Mark Fagan's Research on Retirement
Jamie M. Eubanks
JSU News Bureau
JACKSONVILLE -- June 20, 2001 -- A Jacksonville State University professor has done extensive research on the baby-boomer generation. And he has gained a lot of notoriety for it.
Dr. Mark Fagan, head of the Department of Sociology and Social Work at JSU, has traveled across the country conducting studies of retirement communities and retirees. So when someone needs information about retirees, and especially the baby-boomers, they look to him for answers.
He has served as a consultant to The Retirement Systems of Alabama on the development of the Robert Trent Jones Golf Trail and The Fort McClellan Reuse and Redevelopment Authority. CNN, “Good Morning America,” Time Magazine and The Wall Street Journal have all called on Fagan for information.

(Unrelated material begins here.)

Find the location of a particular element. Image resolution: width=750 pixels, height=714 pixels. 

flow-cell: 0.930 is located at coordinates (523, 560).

Recently, Fagan was quoted in a national magazine, Kiplinger’s Retirement Planning. The article dealt with finding the best place for retirees to spend the rest of their lives.

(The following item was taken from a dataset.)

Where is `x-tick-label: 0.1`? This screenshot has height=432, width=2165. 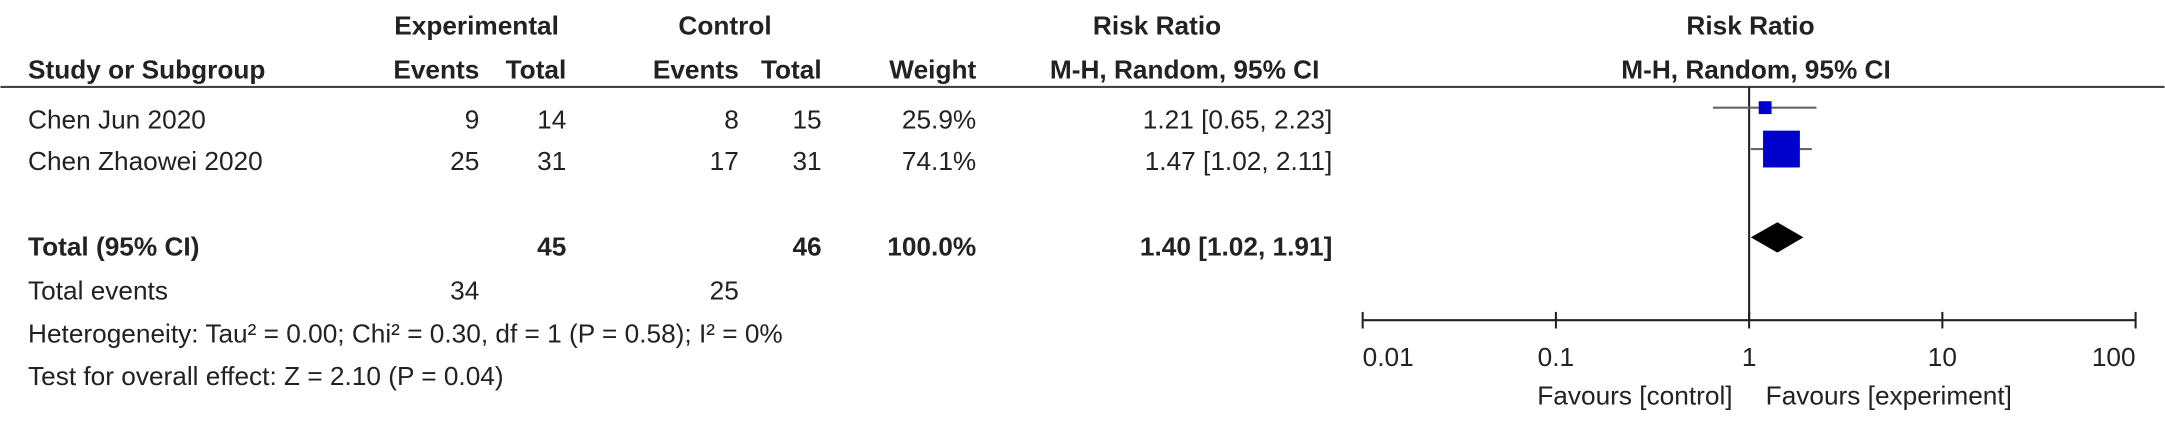 x-tick-label: 0.1 is located at coordinates (1556, 357).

It asked the question of what type of people look for a retirement retreat.
“When you look at the demographics of people who relocate in retirement, it’s people who have had a more mobile lifestyle, who were educated and who were comfortable with moving around,” says Fagan. “Not only are the boomers the most educated and mobile generation in history, there are more of them, so both the percentage and sheer numbers of people relocating in retirement should increase as the boomers age.”
And to where are they relocating? Boomers are looking for an escape from their urban lifestyles. Currently, the Southeast is looking like the hot spot for many retirees.
“[Retirees] are looking for a moderate four-season climate, low cost of living, quality housing at a reasonable price, healthcare, recreational opportunities and cultural attractions,” says Fagan. “Many of them are also looking for part-time employment.”
He believes this is why Alabama has potential to become a retiree’s choice for relocating. And the 2000 Census numbers are already showing that Alabama has grown. However, those numbers will not be broken down by age for a few more years. But Fagan suspects that some of that growth may be due to those baby-boomers.
As these boomers move from large cities to small towns and remote areas, they bring with them their income. This has a positive impact on those communities and thus, says Fagan, creates jobs because they spend their money locally.
Fagan has a large database of information about the aging of America and the economic impact of retirees and the baby-boomer generation. And that base is growing as the Census numbers come in.